Девушка робко стояла под его взглядом и смотрела ему в глаза, не мигая, своими широко распахнутыми зелеными глазами с пульсирующими зрачками. Но губы у нее были алые, зубы — острые…
— Чем же ты питаешься? — требовательно спросил он.
И, помолчав, очень тихо добавил:
— Кровью?
Миг она продолжала смотреть на него, не понимая; после что-то похожее на усмешку изогнуло ее губы и она с презрением сказала:
— Ты думаешь, я… вампир, да? Нет… я — шамбло!
Предположение Смита она явно встретила с презрением и насмешкой, но столь же явно знала, что он имел в виду — и это подозрение показалось ей логичным… Вампир! Сказка — но сказка, с которой это нечеловеческое существо с далекой планеты было хорошо знакомо. Смит не был ни легковерным, ни суеверным человеком, но видел в своей жизни слишком много странного и не сомневался, что в основе самых диких легенд лежит зерно правды. А в этом создании было что-то невыразимо странное…
Какое-то время он раздумывал над этим, откусывая большие куски яблока. Ему о многом хотелось ее расспросить, но он не стал этого делать, зная, что все расспросы окажутся бесплодными.

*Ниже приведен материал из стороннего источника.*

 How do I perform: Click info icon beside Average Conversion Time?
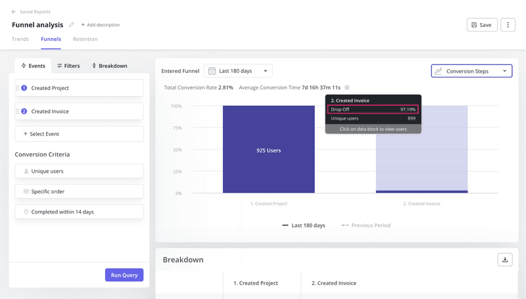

Больше он не произнес ни слова, пока не доел мясо и второе яблоко. Он убрал со стола, просто выбросив в окно пустую жестянку. Затем Смит откинулся на спинку стула и стал наблюдать за девушкой прищуренными бесцветными глазами, ярко выделявшимися на лице цвета дубленой кожи. Он снова увидел смуглые, мягкие, бархатистые округлости ее тела — нежные изгибы и гладкую плоть в прорехах красного платья. Может, она вампир и безусловно не человек, но она несказанно привлекательна, особенно когда послушно сидит, как сейчас, склонив голову в красном тюрбане, сложив на коленях когтистые руки и позволяя его взгляду медленно скользить по ней. Они долго сидели молча, не двигаясь, и тишина дрожала между ними.

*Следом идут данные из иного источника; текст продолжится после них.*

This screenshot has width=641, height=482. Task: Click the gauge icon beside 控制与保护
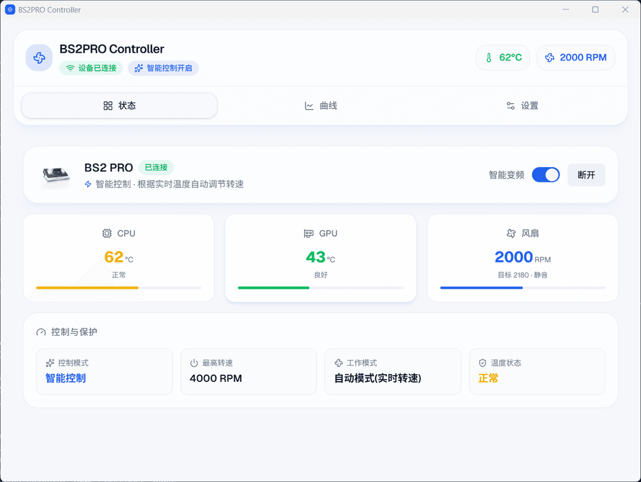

Она была так похожа на женщину, земную женщину — нежная, и покорная, и робкая, мягче мягчайшего меха, если забыть о ее четырехпалых когтистых руках, пульсирующих зрачках и той затаенной странности, что невозможно было выразить словами… (Неужели ему померещился этот красный, движущийся локон? Только ли сегир пробудил то острое отвращение, которое он почувствовал, держа ее в объятиях? Почему на нее охотился уличный сброд?) Он сидел и внимательно разглядывал ее. У нее было такое красивое, нежное, округлое тело, едва прикрытое обрывками платья — и, несмотря на сокрытую в ней тайну и неясные подозрения, осаждавшие разум, Смит начал ощущать, как его сердце забилось сильнее, в груди растекся жар… смуглое создание с опущенными глазами… затем ее веки поднялись и зеленый кошачий взгляд впился в его глаза, и в нем мгновенно проснулось былое отвращение, и всякий раз, когда их глаза встречались, в нем звучал теперь тревожный колокол — она животное, в конце концов, слишком гладкая и мягкая, чтобы быть человеком, и эта ее затаенная странность…
Смит пожал плечами и выпрямился.
У него был легион недостатков, но слабость плоти не входила в число главных. Он указал девушке на ее одеяла в углу и улегся в кровать.
Спал он крепко и проснулся много позже — проснулся неожиданно и полностью, с тем чувством внутреннего возбуждения, которое предвещает нечто роковое. Комнату заливал лунный свет, такой яркий, что он видел красный цвет лохмотьев девушки. Она не спала: сидела на одеяле, повернувшись к нему плечом и склонив голову. Тревожное ощущение холодом прошло по спине Смита, когда он разглядел, что она делала. Кое-что совершенно естественное для девушки — любой девушки, в любом месте. Она развязывала свой тюрбан…
Он смотрел, затаив дыхание, охваченный необъяснимым предчувствием чего-то ужасного… Красные складки разошлись, и он понял, что ему не почудилось: алый локон снова упал вниз и коснулся ее щеки… Неужели это волосы, локон? Толстый, как жирный червяк, вздувшийся на гладкой щеке… краснее крови и толстый, как ползучий червь… он и полз, как червь.
Смит бессознательно приподнялся на локте и с каким-то болезненным любопытством и недоверием, будто зачарованный, уставился неподвижным взглядом на этот… локон. Нет, вчера ему не померещилось… До сих пор он считал, что во всем виноват сегир, что это хмель заставил локон двигаться. Но теперь… локон удлинялся, вытягивался, двигался… Пусть это были волосы, но они ползли, наделенные собственной тошнотворной жизнью, ползли вниз по щеке, ласкающе, отвратительно, невероятно… Он был влажным, этот локон, округлым, толстым и блестящим…
Девушка распустила последнюю складку и сорвала тюрбан с головы.